WHAT TO PRODUCE: Using the data below, return the stretch from the line that contains "For every named" through the line that contains "Arm bones (18, 1691)", both included, exactly as it stands and nothing beyond it.

DATA FOR THIS TASK:
_ _ _ _ _ _ _
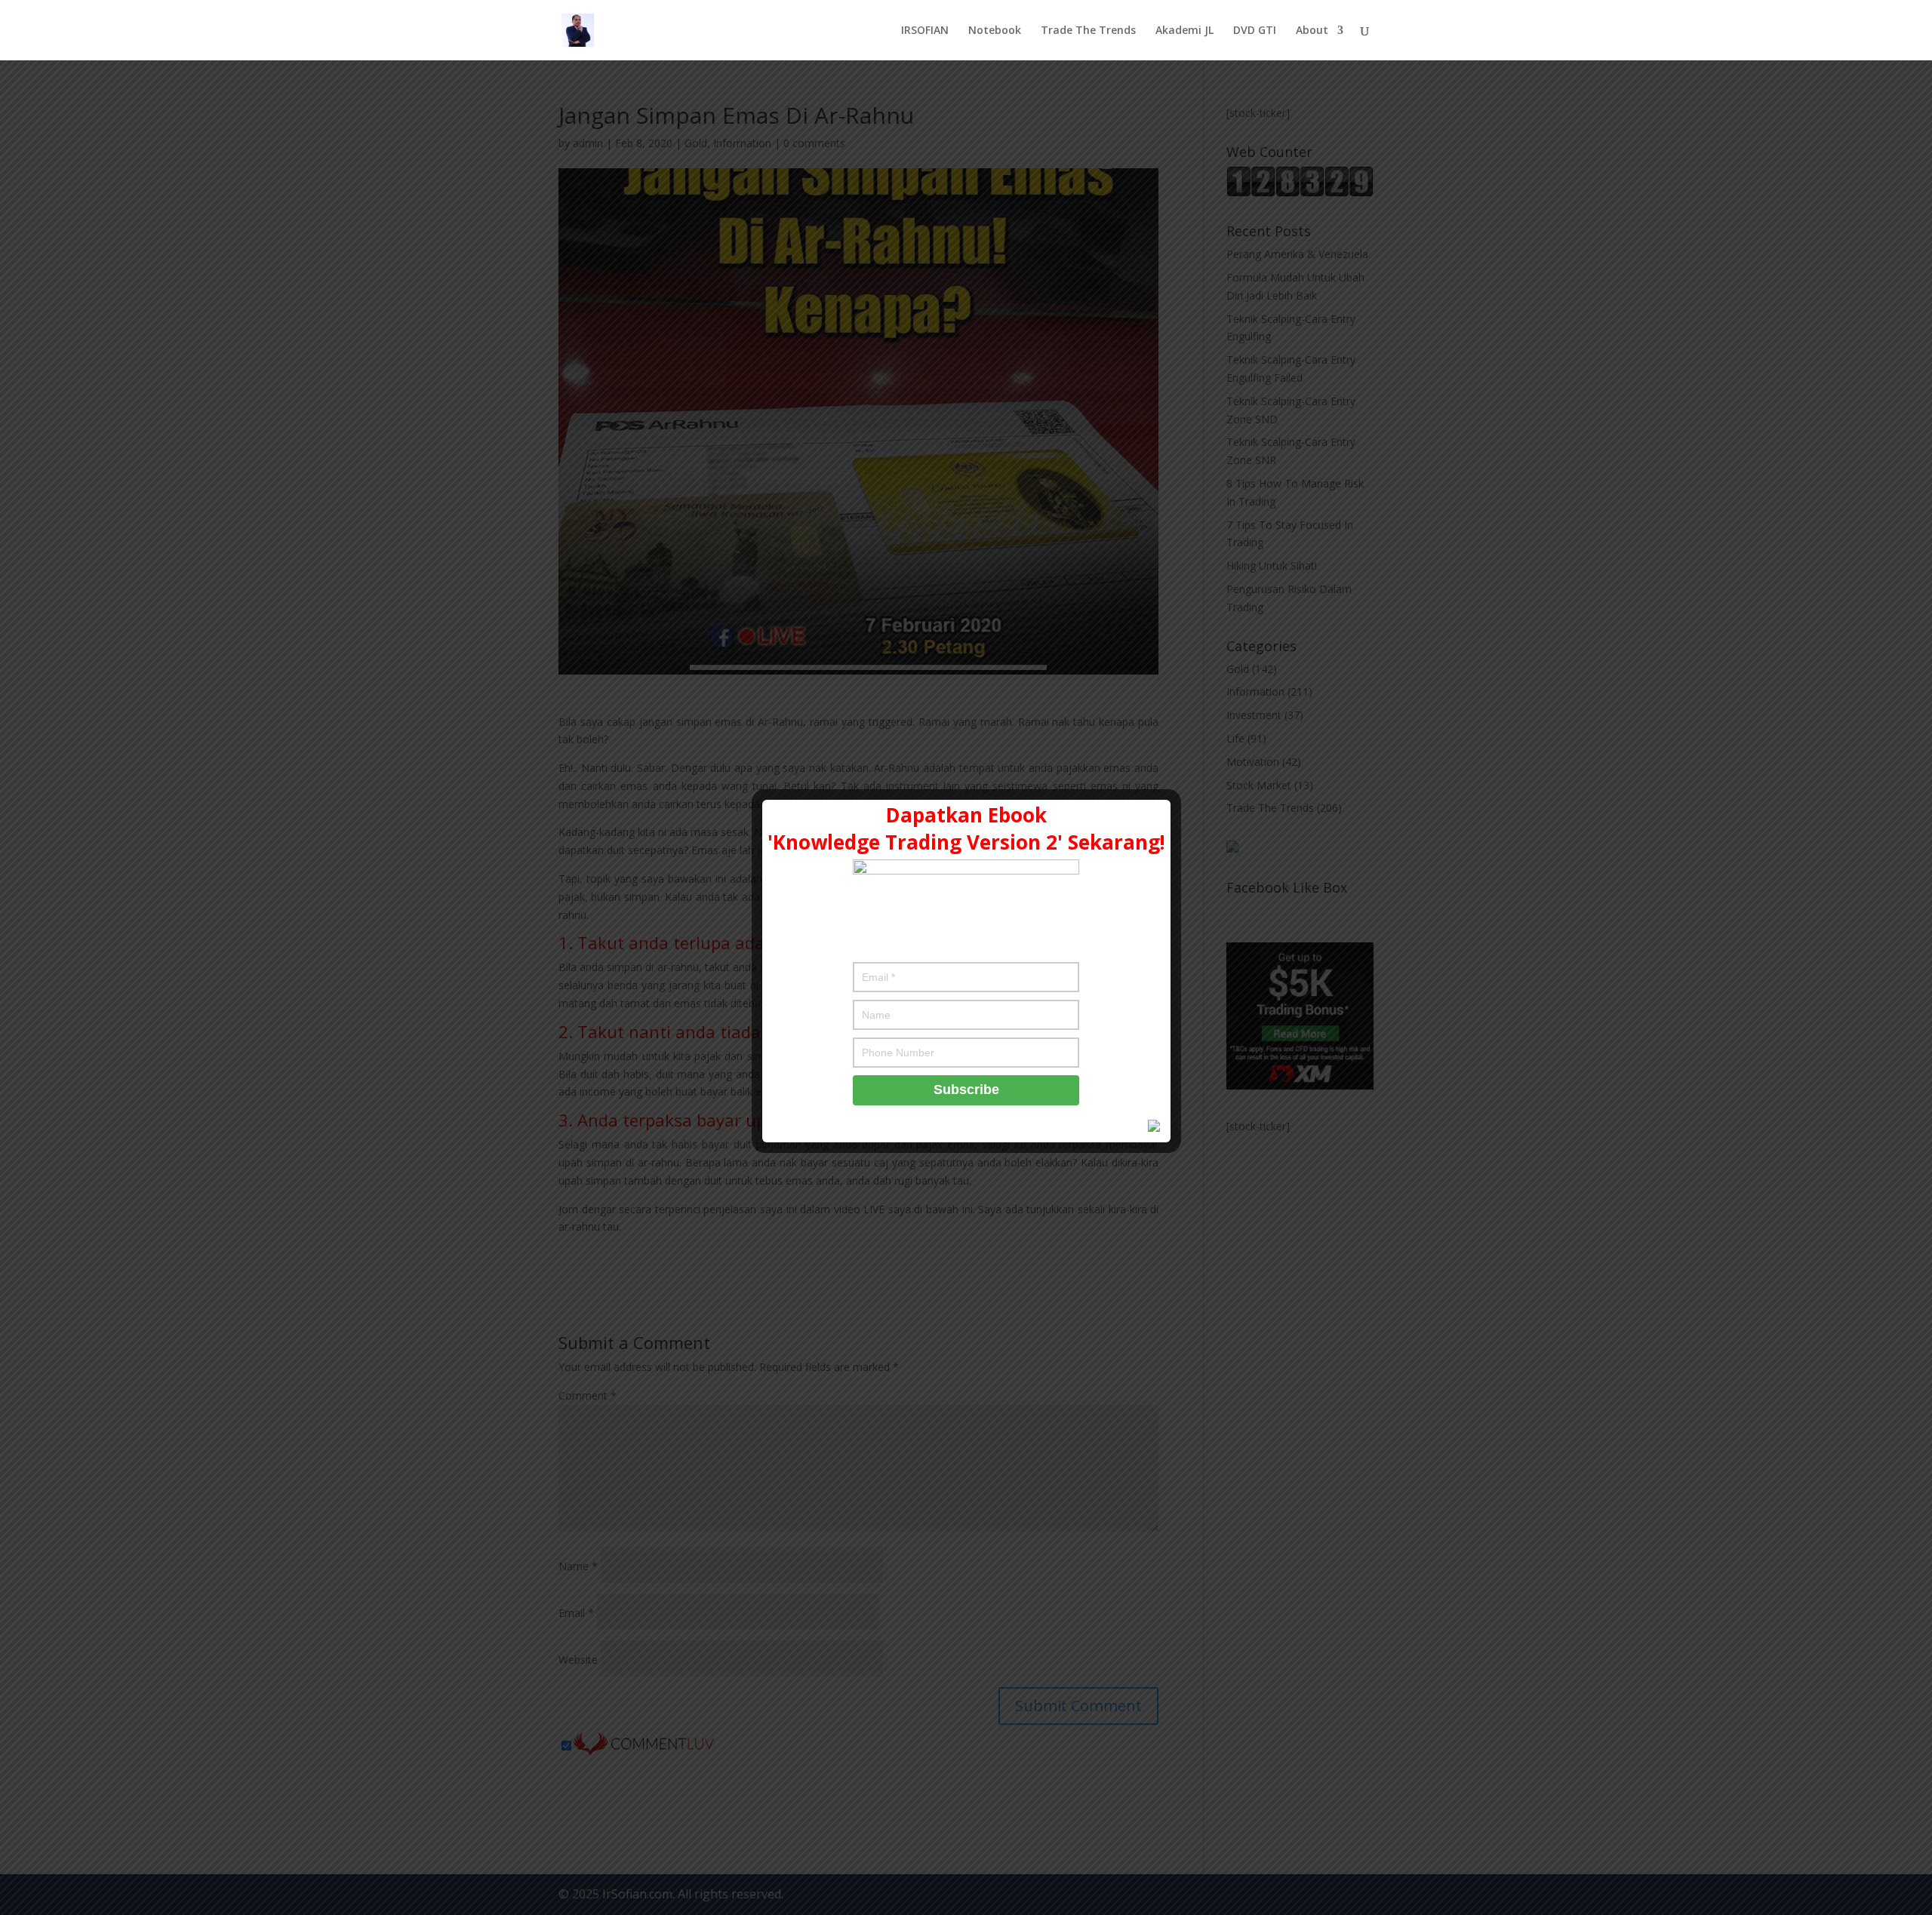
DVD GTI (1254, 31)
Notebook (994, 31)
_ _ _ _ _ _ _
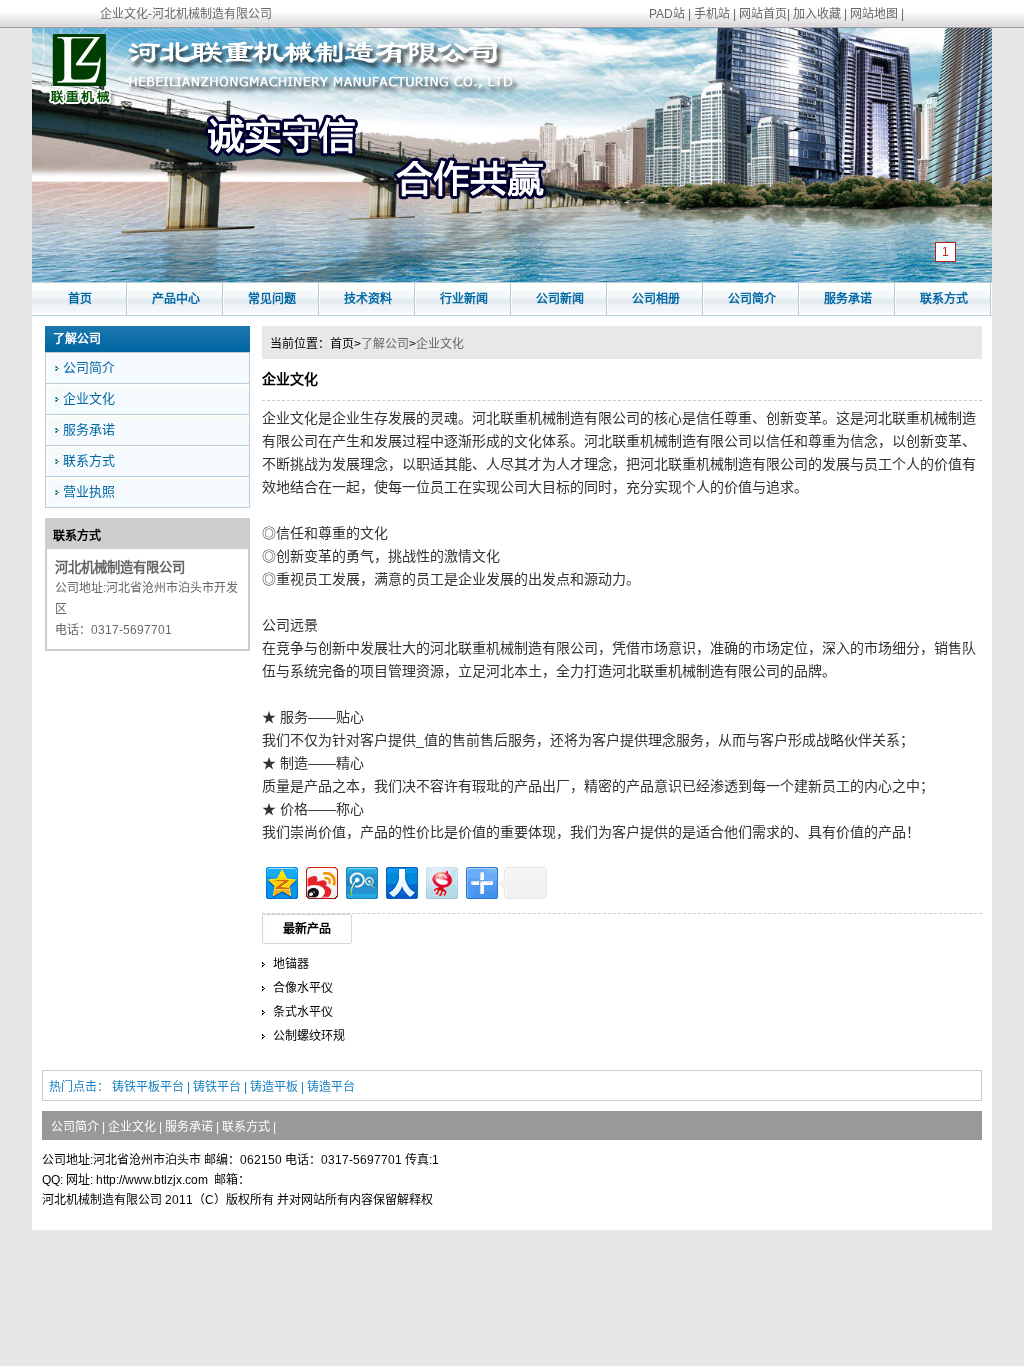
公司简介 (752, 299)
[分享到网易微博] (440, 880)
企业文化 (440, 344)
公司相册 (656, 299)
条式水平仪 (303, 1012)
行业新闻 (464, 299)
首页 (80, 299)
_ _ _ _ _ _ _
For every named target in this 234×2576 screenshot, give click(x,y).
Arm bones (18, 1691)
_ _ _ _ _ _ _
ANSWER:
For every named target in this 234×2576 screenshot, give click(x,y).
Arm bones (18, 1691)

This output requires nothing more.